Every Single Thing You Need To Know About Jollof Rice

  • 19,Nov 2018 02:38 PM
  • By Iwedi Ojinmah


Jollof rice, also called Benachin, is one of the most common dishes in Western Africa and is consumed throughout the regions of Gambia, Senegal, Ghana, Sierra Leone, Nigeria, Togo, Liberia, Mali, Ivory Coast, and Southern Cameroon. As can be expected, it varies from region to region, but the overall concept, in that it is a one-pot rice dish, remains the same.
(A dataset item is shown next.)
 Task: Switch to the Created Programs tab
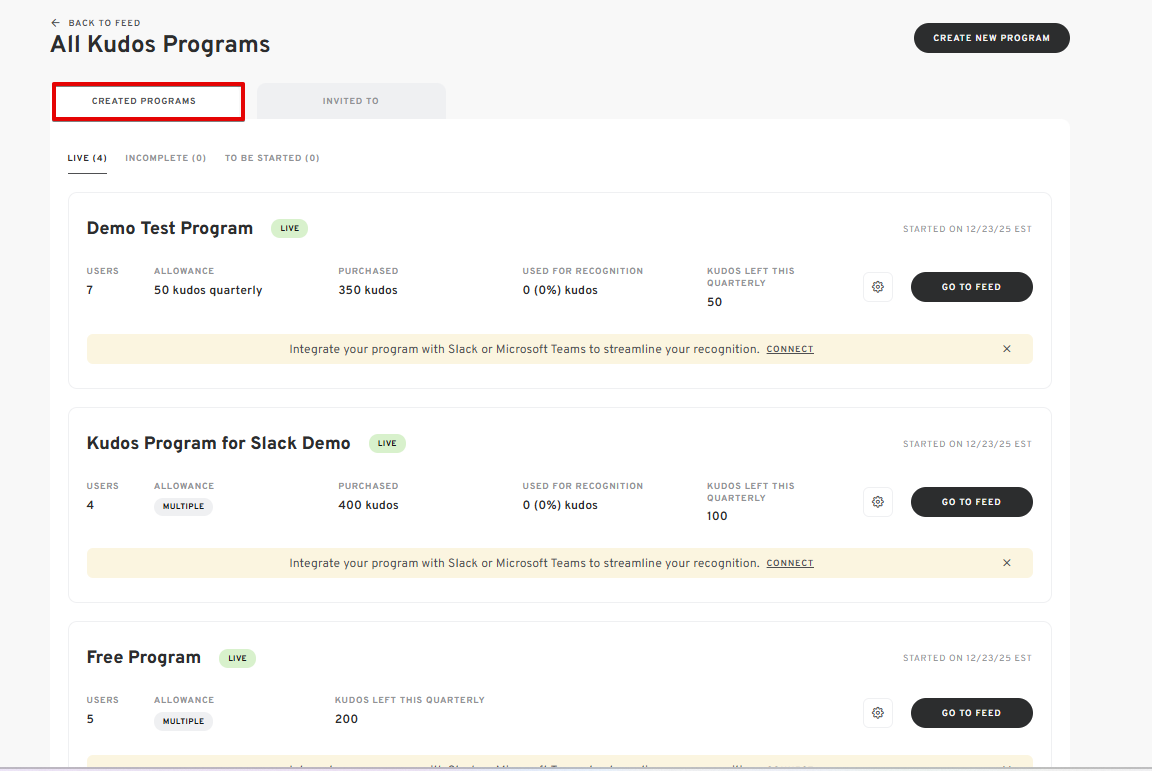[148, 102]
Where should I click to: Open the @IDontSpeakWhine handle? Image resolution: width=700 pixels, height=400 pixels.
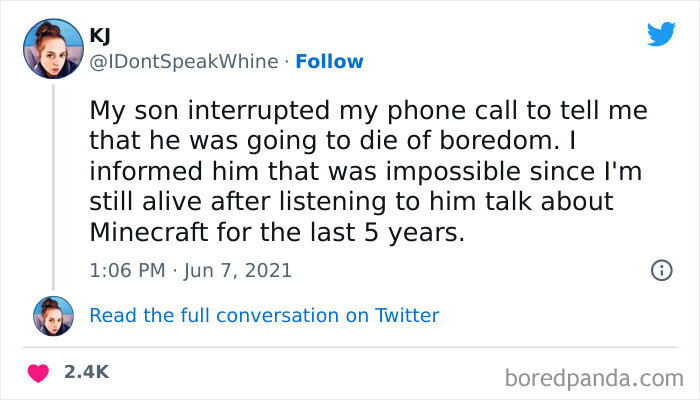coord(183,61)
Spices used include, fresh green beans, onions, garlic, tons of Maggi stock cubes and carrots that are all stewed together with fresh rosemary or basil, regional peppers, and nutmeg. Assorted oils from groundnut to palm, are also used depending on the location of the kitchen.

Though there has been an active debate for quite a while now, especially between Ghana and Nigeria regarding who makes the better dish, in terms of the origin - the meal actually traces its roots to neither but to Senegal.  Regardless, it is so popular and held in such esteem that African slaves took the recipe with them to the America's, though now adding Okra and calling it Gumbo over there.

The Wolof tribe in Senegal have forever been cooking this dish and truth be spoken, are its originators. Their blueprint recipe is called  Thieboudienne. It features cabbage wedges and anchovies and is lumpier, which allows them to eat it with their hands and skip spoons and forks.

 To make matters short - it is their own swallow. 



In Nigeria the rice is cooked in a flavourful tomato and pepper puré and in some cases fortified with a healthy sprinkle of crayfish which gives it a unique yet subtle seafood flavour, that is however not as fishy as the Senegalese version. The Ghanaian rendition is pretty similar to the Nigerian, though their base contains more palm oil which makes the end product a little redder.

Regardless of which style you prefer, the fact is that Jollof Rice is delicious, quick to cook and relatively inexpensive especially if you have access to fresh vegetables.  In addition to this, it matches up well with assorted meats from chicken to pork to cow or goat, as well as with fish, and even plain old eggs. The pure vegetarian version is also a delight.